Last Up Date 4/1/1998

熊ノ平

KUMANOTAIRA


 廃止直前まで、信号場としてその責務をまっとうしている熊ノ平も、アブト式から完全に粘着運転に移行されるまでは、上下列車の交換場所として活躍していた。1966年に駅から信号場に降格されるまで、待ち合わせ列車の乗客に対し、売り子が「名物力餅」を売り歩き、静かな山峡の熊ノ平も僅かながら賑わいを見せるのであった。しかし、それも束の間。上下列車が発車していった後は、一抹の寂しさを感じたという。

 ここでは、第10号隧道(トンネル)と第11号隧道との間の僅かな構内有効長における、上下列車の交換の仕組みを簡単に紹介する。

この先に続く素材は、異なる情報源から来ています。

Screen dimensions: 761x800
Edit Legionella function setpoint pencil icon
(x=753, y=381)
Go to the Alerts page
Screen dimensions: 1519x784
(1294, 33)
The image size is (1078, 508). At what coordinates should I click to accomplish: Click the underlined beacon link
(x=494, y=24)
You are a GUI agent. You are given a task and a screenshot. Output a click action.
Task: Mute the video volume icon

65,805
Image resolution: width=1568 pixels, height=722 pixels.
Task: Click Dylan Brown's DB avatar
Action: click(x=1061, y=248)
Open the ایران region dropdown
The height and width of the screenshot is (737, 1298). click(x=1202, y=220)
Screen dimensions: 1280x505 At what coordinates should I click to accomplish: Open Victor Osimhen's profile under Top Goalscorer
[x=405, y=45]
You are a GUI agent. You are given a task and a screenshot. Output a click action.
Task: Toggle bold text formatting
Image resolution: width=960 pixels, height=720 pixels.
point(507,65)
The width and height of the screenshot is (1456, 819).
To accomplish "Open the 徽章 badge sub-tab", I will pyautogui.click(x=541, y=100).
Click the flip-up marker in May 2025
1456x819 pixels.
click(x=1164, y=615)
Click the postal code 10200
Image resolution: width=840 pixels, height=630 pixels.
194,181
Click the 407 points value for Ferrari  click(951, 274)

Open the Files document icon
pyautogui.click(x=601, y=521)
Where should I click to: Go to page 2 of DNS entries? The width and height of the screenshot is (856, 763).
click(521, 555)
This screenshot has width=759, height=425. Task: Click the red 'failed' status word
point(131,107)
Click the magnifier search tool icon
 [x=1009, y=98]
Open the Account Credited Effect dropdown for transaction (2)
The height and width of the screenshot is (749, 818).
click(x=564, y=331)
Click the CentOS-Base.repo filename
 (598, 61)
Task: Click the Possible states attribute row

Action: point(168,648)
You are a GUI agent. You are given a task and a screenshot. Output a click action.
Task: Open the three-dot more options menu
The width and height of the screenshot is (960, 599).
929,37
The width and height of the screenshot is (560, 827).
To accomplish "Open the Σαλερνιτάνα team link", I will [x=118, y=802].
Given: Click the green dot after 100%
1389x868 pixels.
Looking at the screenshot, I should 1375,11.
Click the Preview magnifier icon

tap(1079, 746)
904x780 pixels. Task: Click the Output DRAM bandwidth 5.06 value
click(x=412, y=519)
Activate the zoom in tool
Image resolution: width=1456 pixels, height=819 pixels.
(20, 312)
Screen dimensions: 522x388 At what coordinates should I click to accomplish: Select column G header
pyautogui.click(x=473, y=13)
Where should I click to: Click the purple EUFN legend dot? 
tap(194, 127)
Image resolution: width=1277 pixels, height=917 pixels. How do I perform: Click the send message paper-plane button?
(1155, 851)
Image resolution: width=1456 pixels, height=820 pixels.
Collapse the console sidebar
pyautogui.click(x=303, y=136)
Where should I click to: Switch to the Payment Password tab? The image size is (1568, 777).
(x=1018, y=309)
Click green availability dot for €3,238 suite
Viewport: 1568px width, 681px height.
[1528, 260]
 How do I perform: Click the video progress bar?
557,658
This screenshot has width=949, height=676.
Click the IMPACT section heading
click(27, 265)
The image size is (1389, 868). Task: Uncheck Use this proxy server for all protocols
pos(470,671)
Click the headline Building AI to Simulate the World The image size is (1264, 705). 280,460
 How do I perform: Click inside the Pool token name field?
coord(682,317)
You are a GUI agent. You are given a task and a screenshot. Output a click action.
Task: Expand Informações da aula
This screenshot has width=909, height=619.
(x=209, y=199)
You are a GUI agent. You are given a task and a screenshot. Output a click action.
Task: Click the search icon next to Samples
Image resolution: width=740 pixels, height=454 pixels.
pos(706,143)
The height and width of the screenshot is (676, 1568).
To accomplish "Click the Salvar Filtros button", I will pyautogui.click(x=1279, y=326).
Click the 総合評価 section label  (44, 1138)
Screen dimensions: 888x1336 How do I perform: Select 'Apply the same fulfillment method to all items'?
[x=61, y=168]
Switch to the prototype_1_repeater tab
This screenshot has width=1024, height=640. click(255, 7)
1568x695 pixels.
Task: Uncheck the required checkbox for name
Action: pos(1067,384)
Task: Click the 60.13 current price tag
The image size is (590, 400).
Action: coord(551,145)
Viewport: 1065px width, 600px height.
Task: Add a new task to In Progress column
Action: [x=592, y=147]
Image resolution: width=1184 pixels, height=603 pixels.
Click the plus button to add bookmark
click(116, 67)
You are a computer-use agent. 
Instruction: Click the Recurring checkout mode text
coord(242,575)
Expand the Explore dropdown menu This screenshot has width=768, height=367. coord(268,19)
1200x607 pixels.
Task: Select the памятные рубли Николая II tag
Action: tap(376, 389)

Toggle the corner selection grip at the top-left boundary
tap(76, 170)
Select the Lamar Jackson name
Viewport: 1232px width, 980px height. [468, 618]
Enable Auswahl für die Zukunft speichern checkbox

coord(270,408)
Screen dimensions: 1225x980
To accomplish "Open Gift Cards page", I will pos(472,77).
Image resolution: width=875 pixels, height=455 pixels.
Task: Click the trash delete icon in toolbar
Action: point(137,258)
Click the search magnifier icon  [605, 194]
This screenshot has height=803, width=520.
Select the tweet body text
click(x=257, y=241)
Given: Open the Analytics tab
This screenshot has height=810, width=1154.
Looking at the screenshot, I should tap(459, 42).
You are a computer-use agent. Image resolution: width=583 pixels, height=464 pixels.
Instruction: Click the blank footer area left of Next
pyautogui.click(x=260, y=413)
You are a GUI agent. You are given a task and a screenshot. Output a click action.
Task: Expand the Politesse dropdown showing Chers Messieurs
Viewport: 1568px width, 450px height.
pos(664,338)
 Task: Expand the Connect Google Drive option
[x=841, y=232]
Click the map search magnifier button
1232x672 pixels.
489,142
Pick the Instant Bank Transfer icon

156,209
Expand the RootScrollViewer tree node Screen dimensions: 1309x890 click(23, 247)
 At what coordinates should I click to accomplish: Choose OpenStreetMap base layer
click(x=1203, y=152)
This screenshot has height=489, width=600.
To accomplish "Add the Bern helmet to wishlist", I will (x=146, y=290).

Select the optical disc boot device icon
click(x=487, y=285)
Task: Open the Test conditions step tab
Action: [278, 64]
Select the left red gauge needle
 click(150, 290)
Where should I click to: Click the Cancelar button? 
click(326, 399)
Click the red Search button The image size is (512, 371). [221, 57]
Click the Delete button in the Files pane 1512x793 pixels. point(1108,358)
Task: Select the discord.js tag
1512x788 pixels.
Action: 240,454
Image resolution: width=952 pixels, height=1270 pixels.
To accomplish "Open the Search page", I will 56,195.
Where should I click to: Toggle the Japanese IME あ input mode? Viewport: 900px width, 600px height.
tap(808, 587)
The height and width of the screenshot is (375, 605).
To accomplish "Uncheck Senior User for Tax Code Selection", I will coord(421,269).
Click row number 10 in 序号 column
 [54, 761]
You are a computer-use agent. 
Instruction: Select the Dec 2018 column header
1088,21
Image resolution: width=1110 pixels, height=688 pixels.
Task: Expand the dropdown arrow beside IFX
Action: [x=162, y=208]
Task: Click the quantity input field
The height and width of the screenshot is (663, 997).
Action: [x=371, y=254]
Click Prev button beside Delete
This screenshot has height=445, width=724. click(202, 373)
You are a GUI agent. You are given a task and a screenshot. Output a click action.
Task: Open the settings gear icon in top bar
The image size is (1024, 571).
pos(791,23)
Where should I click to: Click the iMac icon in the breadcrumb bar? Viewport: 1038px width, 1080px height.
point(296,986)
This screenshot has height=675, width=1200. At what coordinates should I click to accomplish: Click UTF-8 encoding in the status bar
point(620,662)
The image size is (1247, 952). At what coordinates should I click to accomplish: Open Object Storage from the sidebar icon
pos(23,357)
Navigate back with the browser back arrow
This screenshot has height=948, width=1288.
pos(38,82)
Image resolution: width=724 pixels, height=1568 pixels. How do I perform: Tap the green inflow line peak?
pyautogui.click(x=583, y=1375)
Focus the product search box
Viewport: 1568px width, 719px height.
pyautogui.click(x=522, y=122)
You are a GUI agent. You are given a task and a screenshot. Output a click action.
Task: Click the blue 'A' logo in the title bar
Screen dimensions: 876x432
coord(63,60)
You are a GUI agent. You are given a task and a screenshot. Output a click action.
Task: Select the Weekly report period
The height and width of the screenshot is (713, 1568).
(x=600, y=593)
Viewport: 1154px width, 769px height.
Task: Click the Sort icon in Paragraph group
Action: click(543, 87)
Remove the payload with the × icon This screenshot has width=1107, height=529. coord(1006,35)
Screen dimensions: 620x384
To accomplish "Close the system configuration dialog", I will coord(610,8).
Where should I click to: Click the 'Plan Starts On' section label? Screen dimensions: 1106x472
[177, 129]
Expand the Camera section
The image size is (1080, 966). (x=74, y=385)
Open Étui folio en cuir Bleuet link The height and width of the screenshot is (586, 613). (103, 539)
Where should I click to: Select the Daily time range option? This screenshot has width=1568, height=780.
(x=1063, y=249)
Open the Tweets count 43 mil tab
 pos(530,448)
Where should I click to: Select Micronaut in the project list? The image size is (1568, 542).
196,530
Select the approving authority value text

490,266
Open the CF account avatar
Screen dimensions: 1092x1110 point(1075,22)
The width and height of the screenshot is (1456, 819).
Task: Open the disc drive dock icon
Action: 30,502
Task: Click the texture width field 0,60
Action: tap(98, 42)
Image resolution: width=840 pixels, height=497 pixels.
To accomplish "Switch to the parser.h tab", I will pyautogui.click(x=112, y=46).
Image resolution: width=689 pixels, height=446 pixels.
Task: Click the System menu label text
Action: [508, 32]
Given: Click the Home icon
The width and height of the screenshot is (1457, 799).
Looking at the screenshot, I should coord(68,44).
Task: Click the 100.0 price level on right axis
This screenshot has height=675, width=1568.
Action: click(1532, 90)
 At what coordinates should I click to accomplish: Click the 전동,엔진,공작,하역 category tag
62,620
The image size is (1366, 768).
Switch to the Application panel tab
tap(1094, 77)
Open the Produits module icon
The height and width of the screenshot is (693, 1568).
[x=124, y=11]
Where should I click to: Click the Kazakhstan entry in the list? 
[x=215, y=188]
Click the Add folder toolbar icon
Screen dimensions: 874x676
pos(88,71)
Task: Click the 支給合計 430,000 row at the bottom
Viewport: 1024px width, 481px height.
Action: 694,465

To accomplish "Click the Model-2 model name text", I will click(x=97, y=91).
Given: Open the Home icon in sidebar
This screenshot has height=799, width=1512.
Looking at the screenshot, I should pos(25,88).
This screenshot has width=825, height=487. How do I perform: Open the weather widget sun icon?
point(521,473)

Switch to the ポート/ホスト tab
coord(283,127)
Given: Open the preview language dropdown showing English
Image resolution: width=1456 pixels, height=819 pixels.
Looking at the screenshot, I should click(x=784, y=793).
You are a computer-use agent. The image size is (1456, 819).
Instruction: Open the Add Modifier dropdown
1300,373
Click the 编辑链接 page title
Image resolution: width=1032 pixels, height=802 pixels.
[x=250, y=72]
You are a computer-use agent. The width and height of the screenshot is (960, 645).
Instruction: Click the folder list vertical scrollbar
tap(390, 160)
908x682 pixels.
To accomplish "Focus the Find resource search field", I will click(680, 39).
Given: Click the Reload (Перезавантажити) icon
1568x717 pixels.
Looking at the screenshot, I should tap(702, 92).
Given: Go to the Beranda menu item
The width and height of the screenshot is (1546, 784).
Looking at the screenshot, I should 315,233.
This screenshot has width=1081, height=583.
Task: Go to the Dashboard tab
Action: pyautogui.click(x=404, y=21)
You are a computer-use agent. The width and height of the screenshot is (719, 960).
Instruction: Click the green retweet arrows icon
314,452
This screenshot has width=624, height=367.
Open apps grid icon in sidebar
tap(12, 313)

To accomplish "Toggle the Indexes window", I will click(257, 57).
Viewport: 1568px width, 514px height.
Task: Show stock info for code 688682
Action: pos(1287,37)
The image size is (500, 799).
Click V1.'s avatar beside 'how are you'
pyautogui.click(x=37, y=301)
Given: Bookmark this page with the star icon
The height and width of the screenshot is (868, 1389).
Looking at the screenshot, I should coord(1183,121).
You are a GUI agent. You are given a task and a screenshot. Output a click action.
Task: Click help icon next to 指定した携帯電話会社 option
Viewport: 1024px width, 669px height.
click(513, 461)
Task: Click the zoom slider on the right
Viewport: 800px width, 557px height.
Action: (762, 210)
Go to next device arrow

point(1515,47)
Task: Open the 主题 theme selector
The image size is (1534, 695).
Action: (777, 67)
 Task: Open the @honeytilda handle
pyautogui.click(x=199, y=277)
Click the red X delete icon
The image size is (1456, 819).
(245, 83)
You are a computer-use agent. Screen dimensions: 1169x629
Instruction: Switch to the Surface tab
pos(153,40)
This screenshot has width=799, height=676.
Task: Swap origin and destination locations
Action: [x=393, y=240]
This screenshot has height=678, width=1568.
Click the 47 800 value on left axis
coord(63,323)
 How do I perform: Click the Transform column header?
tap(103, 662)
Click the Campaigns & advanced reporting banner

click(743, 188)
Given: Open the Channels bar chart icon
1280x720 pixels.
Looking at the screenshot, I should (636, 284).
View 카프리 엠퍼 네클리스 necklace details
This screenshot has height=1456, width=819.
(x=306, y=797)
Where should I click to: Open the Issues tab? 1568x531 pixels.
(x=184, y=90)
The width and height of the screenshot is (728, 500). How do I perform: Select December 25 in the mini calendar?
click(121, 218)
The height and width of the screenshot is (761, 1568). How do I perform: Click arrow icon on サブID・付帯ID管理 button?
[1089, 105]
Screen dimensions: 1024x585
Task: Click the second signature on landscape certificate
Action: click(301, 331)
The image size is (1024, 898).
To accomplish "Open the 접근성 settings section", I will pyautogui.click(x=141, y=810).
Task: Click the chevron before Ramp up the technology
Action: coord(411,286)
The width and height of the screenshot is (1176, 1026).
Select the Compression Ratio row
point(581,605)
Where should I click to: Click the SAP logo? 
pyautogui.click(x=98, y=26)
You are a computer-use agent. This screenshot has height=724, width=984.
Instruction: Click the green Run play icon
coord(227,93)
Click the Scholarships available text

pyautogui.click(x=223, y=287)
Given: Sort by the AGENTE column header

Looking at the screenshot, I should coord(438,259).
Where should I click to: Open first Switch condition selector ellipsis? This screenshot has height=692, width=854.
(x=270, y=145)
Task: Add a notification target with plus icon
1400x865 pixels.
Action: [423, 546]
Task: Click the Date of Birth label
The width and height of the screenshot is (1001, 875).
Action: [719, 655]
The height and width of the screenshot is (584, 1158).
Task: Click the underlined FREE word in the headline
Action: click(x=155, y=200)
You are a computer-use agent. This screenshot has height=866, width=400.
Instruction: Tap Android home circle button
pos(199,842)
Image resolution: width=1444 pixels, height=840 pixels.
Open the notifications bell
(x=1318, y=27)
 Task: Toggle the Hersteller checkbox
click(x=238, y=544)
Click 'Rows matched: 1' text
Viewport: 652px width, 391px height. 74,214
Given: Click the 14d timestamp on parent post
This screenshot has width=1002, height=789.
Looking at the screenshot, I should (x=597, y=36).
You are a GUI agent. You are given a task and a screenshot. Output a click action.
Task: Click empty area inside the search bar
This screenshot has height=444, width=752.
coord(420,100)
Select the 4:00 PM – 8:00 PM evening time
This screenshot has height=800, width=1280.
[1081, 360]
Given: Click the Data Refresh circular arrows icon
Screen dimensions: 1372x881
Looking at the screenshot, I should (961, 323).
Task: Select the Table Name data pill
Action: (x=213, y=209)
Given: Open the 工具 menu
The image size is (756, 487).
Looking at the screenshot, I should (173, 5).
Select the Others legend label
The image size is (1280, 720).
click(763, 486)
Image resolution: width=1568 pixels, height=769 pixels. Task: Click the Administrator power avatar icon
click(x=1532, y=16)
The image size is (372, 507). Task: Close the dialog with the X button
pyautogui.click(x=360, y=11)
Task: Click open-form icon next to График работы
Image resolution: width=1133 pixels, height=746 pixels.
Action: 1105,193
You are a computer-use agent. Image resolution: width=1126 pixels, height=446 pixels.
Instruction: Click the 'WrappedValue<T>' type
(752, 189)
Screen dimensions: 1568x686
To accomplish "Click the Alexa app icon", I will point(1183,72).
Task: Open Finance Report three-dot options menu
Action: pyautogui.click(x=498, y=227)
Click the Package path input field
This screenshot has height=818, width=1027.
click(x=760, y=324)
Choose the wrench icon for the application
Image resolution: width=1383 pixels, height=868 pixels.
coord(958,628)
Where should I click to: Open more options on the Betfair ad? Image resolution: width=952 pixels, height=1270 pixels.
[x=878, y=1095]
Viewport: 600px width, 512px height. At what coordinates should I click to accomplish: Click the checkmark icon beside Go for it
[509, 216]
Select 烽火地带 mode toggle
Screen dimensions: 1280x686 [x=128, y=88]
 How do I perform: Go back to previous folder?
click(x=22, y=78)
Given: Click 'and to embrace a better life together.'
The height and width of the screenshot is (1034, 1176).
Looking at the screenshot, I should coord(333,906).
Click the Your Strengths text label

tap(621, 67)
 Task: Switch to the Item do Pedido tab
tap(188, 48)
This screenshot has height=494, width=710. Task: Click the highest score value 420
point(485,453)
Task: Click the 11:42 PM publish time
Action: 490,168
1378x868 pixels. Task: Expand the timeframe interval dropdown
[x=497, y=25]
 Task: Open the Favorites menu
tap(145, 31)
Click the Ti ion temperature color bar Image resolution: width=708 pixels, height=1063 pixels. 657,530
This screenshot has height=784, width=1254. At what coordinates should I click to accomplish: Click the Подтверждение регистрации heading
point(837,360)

 左上の図は軽井沢方である。左から旧下り突込線、旧本線(現下り線)、旧上り押下線(現上り線)。右上の図は横川方で、左から現上り線、旧上り突込線(現下り線)、旧本線、旧下り押下線。

 僅かな山峡にある熊ノ平では構内有効長が短く、下り列車は到着してから、そのままでは上り列車の進路を遮ってしまうため、一旦下り突込線(左上図中、左)に突入し、本線復帰のために下り押下線(右上図中、1番右)に退行しなければならなかった。また、上り列車は優先発車となっており、下り列車待ち合わせ以外は、そのまま発車することができた。熊ノ平駅を最後まで見届けた機関車であった4両のED42形による、下り列車の退行時と上り列車の出発時の汽笛合図が重なると、この一際寂しい山峡に、こだまが繰り返されたという。

 アブト式の廃止ばかりが取り上げられるが、この趣のある列車交換の風景が見られなくなったことの方が個人的には残念である。また、熊ノ平駅が全盛だった頃、崖崩れにより近くに住む職員の方やご家族がその犠牲者となったことは、決して忘れてはいけないことである。